[DIRECTIONS]:
Could you format the stretch of records from the start through the line containing "Action: tap(632, 14)" as a numbered list, leaving out blank lines?

— Start SOURCE MATERIAL —

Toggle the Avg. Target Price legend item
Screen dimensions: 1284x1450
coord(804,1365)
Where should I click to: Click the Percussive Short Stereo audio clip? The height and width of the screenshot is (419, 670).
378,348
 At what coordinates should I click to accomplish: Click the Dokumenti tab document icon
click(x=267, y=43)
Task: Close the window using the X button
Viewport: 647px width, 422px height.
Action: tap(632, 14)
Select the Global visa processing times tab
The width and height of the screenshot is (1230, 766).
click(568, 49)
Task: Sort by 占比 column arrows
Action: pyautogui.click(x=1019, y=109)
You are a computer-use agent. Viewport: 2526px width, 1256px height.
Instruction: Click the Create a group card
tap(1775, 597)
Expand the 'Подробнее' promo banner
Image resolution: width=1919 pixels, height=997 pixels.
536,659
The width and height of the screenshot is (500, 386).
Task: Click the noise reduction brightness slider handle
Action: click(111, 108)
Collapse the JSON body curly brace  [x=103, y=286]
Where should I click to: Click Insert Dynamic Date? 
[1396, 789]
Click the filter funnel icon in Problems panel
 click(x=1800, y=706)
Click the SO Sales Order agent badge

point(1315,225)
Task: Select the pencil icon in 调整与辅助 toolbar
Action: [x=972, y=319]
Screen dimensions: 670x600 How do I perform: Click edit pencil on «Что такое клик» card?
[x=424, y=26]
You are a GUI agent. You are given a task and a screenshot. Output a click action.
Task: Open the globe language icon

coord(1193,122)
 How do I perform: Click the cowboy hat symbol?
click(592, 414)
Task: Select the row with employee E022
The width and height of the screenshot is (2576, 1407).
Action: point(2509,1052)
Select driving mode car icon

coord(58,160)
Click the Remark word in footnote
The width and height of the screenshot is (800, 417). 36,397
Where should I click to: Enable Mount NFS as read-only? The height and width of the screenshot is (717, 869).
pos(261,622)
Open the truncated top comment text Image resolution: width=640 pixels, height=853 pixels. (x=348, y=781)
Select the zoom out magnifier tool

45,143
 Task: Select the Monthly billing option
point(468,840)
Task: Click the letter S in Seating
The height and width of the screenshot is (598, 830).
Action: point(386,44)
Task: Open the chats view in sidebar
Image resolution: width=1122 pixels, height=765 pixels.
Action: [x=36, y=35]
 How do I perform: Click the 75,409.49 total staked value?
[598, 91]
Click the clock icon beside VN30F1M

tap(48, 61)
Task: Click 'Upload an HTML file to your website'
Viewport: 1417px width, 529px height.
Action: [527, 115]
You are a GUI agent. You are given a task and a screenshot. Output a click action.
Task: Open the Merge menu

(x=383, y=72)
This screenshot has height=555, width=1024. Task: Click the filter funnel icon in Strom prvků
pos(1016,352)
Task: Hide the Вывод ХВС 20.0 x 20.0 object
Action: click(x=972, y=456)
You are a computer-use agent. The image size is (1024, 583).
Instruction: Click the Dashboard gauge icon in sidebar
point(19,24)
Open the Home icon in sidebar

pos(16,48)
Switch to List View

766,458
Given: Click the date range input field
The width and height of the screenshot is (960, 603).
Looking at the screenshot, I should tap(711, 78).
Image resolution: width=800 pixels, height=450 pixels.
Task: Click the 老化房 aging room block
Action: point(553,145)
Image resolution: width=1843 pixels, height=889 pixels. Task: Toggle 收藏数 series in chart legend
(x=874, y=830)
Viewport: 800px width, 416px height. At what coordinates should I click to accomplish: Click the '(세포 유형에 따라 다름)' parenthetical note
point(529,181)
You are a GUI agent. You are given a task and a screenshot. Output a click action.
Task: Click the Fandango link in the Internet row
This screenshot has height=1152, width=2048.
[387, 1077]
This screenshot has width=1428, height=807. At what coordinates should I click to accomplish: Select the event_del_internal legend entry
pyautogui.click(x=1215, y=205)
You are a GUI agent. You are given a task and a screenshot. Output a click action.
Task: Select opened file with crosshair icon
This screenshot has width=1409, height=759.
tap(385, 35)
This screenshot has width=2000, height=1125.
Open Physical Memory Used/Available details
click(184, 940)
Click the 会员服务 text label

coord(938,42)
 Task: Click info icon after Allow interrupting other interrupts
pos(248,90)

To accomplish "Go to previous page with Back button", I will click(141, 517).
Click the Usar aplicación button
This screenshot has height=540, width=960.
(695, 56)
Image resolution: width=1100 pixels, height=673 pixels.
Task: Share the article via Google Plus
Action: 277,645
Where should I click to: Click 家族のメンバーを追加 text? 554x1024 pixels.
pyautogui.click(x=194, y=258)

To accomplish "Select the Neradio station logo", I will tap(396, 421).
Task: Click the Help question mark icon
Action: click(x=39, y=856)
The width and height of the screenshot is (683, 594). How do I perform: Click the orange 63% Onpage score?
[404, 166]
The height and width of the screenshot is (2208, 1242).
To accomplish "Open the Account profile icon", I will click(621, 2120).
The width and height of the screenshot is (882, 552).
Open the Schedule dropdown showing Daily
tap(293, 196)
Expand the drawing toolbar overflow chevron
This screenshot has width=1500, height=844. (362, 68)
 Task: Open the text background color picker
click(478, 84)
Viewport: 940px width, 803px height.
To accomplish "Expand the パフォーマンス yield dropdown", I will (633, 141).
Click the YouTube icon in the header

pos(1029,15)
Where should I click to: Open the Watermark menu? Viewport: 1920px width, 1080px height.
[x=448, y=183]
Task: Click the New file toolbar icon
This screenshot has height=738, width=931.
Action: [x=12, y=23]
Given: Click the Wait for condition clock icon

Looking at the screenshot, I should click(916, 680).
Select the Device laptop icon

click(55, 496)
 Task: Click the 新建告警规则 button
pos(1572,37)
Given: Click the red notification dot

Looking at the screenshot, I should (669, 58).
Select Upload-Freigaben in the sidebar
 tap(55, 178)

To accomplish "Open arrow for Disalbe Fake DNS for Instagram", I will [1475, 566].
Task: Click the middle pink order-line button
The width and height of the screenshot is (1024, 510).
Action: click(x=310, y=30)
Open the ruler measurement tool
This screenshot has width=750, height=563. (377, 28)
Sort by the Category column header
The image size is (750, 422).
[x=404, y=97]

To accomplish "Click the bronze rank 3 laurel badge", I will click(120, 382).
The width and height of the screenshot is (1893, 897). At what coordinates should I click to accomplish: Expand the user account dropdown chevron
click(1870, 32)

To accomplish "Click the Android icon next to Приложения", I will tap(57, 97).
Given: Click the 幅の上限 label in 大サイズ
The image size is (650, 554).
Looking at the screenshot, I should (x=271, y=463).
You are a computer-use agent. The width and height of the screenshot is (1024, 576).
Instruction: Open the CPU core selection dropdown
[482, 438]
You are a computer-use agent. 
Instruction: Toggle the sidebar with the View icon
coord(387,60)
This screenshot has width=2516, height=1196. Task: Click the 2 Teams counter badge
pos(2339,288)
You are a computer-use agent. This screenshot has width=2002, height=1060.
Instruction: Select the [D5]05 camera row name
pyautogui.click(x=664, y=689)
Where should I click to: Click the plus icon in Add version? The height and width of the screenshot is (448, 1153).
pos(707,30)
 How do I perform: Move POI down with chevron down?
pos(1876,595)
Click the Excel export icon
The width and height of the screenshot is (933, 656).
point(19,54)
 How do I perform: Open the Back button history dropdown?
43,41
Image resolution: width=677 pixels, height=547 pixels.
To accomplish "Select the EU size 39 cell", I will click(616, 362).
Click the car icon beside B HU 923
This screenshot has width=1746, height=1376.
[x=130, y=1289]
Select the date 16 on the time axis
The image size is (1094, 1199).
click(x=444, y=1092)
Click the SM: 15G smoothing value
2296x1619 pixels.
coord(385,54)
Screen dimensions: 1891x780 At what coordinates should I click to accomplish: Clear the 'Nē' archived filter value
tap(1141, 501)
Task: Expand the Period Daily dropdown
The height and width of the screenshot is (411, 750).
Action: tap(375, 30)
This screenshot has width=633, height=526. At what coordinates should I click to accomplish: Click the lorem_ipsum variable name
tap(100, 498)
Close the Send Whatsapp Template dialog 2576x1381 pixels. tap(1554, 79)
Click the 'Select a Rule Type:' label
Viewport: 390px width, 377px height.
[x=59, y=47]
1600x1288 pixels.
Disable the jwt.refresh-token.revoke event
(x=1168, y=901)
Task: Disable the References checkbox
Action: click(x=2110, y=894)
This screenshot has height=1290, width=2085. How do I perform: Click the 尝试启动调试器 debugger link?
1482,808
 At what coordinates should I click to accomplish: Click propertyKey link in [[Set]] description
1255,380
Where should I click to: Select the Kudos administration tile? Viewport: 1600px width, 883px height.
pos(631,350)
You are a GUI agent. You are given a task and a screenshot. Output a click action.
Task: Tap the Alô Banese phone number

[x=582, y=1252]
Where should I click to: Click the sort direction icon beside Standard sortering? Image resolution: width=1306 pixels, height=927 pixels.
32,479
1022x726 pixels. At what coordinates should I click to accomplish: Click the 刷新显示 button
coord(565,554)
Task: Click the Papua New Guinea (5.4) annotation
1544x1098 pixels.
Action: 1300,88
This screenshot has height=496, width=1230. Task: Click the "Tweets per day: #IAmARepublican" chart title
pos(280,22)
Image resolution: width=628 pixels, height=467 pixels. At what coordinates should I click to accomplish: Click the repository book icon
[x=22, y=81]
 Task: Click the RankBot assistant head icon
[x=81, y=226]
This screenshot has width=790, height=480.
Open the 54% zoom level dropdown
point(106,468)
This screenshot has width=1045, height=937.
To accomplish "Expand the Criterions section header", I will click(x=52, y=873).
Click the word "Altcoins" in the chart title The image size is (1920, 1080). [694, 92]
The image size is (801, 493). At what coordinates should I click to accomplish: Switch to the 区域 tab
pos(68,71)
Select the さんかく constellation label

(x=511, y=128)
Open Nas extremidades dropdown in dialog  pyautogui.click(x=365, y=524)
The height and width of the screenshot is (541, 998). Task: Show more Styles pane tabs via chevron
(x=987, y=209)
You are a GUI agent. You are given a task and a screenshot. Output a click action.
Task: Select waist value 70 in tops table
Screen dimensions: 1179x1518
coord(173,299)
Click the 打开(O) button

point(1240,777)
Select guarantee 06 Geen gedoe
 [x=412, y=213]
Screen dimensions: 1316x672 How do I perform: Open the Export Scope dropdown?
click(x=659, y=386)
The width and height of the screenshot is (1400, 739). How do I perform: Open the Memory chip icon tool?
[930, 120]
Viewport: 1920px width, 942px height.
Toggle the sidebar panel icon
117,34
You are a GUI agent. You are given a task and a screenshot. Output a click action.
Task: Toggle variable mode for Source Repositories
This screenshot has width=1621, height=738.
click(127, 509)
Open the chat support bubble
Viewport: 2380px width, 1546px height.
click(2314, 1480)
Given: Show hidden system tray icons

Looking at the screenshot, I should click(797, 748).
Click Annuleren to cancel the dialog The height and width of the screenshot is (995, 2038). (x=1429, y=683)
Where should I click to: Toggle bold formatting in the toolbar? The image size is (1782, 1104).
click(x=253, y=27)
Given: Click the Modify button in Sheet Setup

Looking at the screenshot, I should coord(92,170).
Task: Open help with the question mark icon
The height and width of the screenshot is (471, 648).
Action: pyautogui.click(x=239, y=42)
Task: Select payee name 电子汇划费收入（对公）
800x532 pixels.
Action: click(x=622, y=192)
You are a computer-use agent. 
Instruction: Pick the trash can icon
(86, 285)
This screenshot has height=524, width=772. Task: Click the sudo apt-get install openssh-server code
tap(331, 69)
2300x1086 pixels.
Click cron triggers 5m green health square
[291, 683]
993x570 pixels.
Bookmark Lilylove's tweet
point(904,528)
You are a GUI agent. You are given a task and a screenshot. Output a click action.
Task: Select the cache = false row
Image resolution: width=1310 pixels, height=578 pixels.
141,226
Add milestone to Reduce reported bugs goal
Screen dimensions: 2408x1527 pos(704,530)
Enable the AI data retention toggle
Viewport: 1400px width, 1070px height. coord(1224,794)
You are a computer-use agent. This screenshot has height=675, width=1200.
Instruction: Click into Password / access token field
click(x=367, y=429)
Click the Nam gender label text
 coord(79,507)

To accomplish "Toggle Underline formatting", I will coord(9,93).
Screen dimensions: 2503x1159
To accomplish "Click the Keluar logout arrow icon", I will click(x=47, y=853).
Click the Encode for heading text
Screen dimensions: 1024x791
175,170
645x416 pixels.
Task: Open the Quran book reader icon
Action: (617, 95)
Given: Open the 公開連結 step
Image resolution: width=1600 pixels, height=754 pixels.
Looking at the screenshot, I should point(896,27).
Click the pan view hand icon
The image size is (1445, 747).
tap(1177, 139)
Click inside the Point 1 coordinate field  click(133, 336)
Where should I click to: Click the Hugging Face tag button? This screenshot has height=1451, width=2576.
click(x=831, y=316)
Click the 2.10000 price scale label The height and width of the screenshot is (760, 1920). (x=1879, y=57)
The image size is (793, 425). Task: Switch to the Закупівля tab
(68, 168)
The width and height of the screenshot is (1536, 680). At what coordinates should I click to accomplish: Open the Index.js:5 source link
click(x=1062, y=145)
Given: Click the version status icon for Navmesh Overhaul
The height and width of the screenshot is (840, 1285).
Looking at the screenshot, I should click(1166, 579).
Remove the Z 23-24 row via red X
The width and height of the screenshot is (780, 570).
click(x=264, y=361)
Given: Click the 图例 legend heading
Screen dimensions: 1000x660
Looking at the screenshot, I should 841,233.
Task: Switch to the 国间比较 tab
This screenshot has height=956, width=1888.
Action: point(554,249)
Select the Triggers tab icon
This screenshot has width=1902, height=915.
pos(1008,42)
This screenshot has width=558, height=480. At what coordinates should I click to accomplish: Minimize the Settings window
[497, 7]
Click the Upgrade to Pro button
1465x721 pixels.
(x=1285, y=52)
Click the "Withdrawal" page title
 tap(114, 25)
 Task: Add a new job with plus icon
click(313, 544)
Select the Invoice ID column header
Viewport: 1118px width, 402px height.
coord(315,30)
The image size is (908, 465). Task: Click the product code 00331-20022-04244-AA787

— End SOURCE MATERIAL —

[WRITTEN SOLUTION]:
1. Toggle the Avg. Target Price legend item
2. Screen dimensions: 1284x1450
3. coord(804,1365)
4. Where should I click to: Click the Percussive Short Stereo audio clip? The height and width of the screenshot is (419, 670).
5. 378,348
6.  At what coordinates should I click to accomplish: Click the Dokumenti tab document icon
7. click(x=267, y=43)
8. Task: Close the window using the X button
9. Viewport: 647px width, 422px height.
10. Action: tap(632, 14)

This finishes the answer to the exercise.